Conclusion

Using a MATLAB Simulink development environment can greatly simplify the effort required to design, debug, and analyze a DSP based Versal ACAP design. In this application note, a PID controller was simulated and implemented in PL using the VMC HLS Toolbox and a custom C++ based Math sequencer in PL, targeting the Versal DSP58 single precision floating point hard macros. The AI Engine implementation demonstrated how the single instruction multiple data (SIMD) vector processor can be harnessed to perform up to eight PIDs concurrently. The resource comparison for a one PID loop VMC HLS Toolbox, Math Sequencer implementation, and four parallel PID loops running concurrently on one AI Engine is shown in the following table.

Table 1. Resources, Latency, Clock Frequency and Sample Rate Comparison for a Single Precision Floating Point PID Implementation
	DSP	LUTs	FFs	AI Engine	Latency (Clocks)	Clock (MHz)	Sample Rate (MSPS)
VMC native blocks (single channel)	5	565	505	0	69	472	6.8
Math Sequencer (single channel)	4	513	962	0	83	684.3	7.7
AI Engine (4 channel)	0	0	0	1		1 GHz	4

For a single copy of the VMC HLS Toolbox PID, five DSP, 565 LUT, 505 FF would be consumed, which is an almost negligible number of gates in a Versal device. For one or two PIDs with available gates, using dedicated gates is the best approach. To run a more complicated algorithm such as field oriented control (FOC) application, more dedicated hardware with more math operators is needed, which will increase costs and resources.

For eight PID loops using the VMC HLS toolbox approach, we need 8 × (565 LUT + 505 FF + 5 DSP58) = (4520 LUT + 4040 FF + 40 DSP58), which will all independently run at 6.84 MSPS. But 6.84 MSPS is significantly faster than what a brushless DC motor with ~40 KHz loop bandwidth might require. In other words, with a 40 KHz PID loop bandwidth, you process one sample every 40 KHz or 40 KSPS. If the VMC HLS toolbox PID is 6.84 MSPS /40 KSPS = 171 times faster than required for a brushless DC motor controller, and you want to drive down cost, you should resource share the multiplication, adder, and subtract operators over time. The Math Sequencer is explicitly designed to be a low cost way to sequentially process arithmetic operations over time.

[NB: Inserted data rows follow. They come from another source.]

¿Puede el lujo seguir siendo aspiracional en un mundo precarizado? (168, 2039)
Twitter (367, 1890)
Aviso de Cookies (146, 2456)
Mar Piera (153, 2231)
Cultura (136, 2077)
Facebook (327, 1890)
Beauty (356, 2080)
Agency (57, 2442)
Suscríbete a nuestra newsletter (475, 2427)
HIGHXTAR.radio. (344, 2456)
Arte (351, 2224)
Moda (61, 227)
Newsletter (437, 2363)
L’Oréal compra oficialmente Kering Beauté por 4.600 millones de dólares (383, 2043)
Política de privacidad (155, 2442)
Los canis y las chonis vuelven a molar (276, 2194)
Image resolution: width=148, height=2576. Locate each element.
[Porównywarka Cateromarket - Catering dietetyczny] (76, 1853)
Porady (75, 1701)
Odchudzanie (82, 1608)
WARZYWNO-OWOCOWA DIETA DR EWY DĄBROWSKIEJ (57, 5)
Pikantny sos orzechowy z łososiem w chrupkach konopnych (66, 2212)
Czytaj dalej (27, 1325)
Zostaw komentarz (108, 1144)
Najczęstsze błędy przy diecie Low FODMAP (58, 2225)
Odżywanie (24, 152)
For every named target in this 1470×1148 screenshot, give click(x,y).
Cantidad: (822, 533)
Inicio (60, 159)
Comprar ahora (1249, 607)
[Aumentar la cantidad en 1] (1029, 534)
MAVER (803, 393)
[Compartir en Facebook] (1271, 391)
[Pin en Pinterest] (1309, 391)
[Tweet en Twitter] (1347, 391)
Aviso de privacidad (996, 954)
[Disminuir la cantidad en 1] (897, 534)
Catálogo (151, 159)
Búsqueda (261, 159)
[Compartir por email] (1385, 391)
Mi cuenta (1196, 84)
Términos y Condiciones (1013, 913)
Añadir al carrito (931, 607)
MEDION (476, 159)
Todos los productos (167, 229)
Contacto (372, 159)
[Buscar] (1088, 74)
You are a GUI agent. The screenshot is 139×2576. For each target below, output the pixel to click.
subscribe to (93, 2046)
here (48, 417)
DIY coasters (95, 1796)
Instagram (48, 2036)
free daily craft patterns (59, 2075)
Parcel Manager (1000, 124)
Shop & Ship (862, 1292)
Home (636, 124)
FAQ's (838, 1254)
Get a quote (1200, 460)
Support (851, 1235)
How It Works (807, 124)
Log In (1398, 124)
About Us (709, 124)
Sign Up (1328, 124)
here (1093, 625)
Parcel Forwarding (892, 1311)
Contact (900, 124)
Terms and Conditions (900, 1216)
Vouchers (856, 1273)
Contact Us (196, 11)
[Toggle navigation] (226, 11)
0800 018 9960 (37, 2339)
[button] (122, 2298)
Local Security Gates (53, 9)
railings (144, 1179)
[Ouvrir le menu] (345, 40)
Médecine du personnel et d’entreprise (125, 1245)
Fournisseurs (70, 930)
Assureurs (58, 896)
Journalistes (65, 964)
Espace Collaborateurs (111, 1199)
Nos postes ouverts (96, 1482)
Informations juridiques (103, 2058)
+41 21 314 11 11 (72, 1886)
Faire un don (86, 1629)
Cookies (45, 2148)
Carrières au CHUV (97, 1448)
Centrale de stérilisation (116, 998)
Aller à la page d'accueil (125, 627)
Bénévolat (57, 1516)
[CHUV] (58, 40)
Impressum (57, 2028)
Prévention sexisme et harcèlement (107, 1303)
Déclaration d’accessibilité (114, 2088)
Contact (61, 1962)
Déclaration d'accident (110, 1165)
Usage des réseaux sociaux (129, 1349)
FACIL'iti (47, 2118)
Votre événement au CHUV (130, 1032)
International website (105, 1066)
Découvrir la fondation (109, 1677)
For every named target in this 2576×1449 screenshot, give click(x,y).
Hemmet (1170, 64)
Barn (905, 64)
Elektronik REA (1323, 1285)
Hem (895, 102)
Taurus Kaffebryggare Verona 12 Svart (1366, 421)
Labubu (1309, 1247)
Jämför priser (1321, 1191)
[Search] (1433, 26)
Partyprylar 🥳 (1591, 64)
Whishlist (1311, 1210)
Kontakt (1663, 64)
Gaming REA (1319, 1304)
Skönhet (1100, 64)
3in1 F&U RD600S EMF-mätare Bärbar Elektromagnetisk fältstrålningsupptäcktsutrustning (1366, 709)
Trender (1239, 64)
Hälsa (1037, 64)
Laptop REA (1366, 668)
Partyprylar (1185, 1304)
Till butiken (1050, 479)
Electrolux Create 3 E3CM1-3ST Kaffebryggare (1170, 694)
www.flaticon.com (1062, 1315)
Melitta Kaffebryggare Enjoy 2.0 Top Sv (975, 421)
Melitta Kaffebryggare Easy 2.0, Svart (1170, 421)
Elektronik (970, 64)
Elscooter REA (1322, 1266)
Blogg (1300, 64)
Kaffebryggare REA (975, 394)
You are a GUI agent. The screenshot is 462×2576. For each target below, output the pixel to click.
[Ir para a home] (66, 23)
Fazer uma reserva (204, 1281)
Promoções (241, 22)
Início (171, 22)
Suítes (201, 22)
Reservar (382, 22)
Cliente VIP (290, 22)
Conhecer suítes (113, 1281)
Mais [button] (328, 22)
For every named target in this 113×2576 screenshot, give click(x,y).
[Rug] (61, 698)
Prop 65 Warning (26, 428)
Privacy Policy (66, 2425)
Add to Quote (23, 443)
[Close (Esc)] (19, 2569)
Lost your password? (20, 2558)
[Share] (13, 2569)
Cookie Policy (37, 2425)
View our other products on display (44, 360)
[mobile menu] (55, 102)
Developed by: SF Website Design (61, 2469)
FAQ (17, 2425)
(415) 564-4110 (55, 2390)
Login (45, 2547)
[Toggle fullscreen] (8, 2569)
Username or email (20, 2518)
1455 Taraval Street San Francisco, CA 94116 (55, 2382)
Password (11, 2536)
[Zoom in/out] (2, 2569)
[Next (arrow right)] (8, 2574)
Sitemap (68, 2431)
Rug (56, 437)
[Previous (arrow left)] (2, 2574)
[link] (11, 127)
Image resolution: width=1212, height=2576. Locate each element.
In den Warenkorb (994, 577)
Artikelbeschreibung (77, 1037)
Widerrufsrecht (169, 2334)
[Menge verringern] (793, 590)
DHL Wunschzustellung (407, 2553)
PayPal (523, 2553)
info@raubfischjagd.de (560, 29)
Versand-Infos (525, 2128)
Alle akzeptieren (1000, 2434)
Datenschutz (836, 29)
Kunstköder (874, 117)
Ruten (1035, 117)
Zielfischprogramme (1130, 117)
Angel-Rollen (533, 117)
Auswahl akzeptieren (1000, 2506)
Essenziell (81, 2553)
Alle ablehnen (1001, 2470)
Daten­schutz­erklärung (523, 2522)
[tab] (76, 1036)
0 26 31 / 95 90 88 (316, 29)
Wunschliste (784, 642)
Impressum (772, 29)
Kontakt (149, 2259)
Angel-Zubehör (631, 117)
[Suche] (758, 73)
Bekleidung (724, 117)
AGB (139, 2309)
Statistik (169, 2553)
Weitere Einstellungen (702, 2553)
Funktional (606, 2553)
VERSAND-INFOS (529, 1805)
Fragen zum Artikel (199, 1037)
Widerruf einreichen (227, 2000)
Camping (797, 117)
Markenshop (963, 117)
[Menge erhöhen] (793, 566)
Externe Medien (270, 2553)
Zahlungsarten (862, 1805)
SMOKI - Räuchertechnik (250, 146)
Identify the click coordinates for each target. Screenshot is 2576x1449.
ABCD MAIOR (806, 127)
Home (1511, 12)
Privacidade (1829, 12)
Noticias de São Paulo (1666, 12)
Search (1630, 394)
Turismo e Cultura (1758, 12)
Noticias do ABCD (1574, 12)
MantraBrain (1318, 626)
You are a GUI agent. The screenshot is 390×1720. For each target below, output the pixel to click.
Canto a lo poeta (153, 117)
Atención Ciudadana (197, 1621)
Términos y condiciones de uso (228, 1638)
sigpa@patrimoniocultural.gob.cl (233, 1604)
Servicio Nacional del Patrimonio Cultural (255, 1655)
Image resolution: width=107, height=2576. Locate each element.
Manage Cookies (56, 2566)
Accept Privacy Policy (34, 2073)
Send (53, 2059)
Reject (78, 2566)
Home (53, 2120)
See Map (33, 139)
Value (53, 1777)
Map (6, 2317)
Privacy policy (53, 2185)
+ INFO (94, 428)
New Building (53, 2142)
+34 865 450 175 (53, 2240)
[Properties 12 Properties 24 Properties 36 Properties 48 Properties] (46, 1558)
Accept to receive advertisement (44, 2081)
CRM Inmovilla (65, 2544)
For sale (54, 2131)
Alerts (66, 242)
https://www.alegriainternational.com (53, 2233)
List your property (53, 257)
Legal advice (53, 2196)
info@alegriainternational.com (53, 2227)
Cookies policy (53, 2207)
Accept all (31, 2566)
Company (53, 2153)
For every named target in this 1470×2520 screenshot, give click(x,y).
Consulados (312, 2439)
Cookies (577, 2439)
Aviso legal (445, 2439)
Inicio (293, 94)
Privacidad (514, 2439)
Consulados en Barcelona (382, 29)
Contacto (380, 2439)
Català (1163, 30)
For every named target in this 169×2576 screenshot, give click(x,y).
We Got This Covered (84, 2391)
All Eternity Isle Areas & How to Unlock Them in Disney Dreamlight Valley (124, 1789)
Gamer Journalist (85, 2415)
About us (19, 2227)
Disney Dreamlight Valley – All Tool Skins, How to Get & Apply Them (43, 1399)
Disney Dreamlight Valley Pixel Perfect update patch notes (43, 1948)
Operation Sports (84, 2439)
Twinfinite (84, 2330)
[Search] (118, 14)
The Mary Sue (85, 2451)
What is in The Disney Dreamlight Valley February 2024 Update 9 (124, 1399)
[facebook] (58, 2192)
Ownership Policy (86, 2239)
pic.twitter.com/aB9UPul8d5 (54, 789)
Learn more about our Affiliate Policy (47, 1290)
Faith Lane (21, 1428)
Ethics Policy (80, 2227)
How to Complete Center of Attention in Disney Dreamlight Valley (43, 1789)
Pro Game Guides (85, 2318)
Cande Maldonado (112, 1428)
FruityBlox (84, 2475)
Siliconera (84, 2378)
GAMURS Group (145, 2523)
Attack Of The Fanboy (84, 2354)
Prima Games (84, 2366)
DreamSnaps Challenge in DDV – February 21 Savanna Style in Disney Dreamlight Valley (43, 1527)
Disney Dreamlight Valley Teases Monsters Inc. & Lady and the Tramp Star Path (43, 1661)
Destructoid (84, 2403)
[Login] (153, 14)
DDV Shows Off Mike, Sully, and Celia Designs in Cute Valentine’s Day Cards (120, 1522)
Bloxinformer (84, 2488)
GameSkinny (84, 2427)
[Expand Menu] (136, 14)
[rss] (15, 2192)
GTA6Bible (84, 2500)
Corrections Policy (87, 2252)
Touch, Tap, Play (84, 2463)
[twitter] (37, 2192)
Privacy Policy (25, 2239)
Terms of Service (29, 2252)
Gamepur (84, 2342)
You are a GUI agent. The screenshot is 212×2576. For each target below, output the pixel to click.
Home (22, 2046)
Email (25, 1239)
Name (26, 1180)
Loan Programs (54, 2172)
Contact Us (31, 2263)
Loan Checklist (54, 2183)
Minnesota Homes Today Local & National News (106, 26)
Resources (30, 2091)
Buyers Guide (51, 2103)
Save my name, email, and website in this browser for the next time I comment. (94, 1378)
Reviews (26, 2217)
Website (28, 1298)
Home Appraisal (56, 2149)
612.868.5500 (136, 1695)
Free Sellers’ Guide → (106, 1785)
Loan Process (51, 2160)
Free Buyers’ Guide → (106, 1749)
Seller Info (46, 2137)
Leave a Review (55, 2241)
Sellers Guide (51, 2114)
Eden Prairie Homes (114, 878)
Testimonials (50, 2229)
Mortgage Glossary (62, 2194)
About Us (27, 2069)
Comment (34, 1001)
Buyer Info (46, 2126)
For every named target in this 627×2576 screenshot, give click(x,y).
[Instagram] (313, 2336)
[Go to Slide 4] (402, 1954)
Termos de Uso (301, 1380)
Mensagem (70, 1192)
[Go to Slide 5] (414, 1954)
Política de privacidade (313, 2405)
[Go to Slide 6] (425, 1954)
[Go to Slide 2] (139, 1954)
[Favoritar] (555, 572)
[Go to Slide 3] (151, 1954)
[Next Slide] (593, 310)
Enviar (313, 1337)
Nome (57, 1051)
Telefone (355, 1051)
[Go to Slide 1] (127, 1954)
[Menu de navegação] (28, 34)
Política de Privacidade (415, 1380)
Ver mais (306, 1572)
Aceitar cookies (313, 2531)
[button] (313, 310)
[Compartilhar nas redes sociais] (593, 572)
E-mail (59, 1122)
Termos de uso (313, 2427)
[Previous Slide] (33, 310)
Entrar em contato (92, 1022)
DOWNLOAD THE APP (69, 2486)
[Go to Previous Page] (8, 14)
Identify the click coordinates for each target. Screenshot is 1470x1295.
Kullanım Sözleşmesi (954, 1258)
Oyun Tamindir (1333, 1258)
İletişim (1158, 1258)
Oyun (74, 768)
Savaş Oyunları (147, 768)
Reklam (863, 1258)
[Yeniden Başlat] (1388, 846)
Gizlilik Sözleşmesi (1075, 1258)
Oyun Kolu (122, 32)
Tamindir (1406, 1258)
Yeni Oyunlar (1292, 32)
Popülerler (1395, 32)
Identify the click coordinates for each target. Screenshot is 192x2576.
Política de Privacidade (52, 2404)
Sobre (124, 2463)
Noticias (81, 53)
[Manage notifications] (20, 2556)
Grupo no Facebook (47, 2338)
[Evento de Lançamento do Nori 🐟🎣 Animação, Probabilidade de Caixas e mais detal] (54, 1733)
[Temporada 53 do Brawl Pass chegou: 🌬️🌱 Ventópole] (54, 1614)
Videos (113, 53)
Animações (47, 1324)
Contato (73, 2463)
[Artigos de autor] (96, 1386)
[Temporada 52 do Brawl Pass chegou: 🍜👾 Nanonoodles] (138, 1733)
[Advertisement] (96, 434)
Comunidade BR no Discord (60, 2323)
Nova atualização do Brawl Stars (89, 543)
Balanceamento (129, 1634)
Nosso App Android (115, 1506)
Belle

The Math Sequencer runs a single PID loop at 7.7 MSPS. The register set of the Math Sequencer can be enhanced and sequentially process eight PIDs using a single math sequencer, but then the achievable sample rate per channel will drop linearly to ~12.5% of a single channel throughput. 7.7 MSPS / 8 = 0.96 MSPS which is still ~24x faster than needed for a single 40 KSPS brushless DC motor control loop, and eight copies of dedicated hardware are not needed. A more complex algorithm like a FOC loop using a Math Sequencer can be processed, and the programming would be complex, but there are advantages to a Math Sequencer. Not only are they inexpensive, they only need to be programmed once, no micro controller licensing is required, and no support tools are required to buy and learn. Any arithmetic algorithm can be customized, and the controller field can be updated without having to change the design, much like a processor.

When considering the AI Engines, which have both a 32-bit RISC processor and a vector processor, the vector processor SIMD performs using the same arithmetic operator across all lanes. There are eight parallel lanes for floating point operations. Each individual lane is used to perform the same: four multiplications, three subtracts, and four adds for eight independent PIDs using one AI Engine. If the average brushless DC motor control loop runs at 40 KSPS, the PID loops are running roughly 100x faster than required. At 40 KSPS, an AI Engine would be idle ~99% of the time because it simply does not have enough work to do. This gives you the ability to consider more complex algorithms like field oriented control (FOC), which has several desirable advantages for up to eight motors running simultaneously using a single AI Engine.

Throughout the process, it is worth noting:

VMC simplifies test bench development, verification, validation, and debug by utilizing the many inherent Simulink capabilities and toolboxes.
Using functional simulations to debug and develop a design is significantly faster than using cycle approximate bit accurate simulations.
Both the test bench and the user design can be created, evaluated, and exported for use with Vitis HLS and Vitis.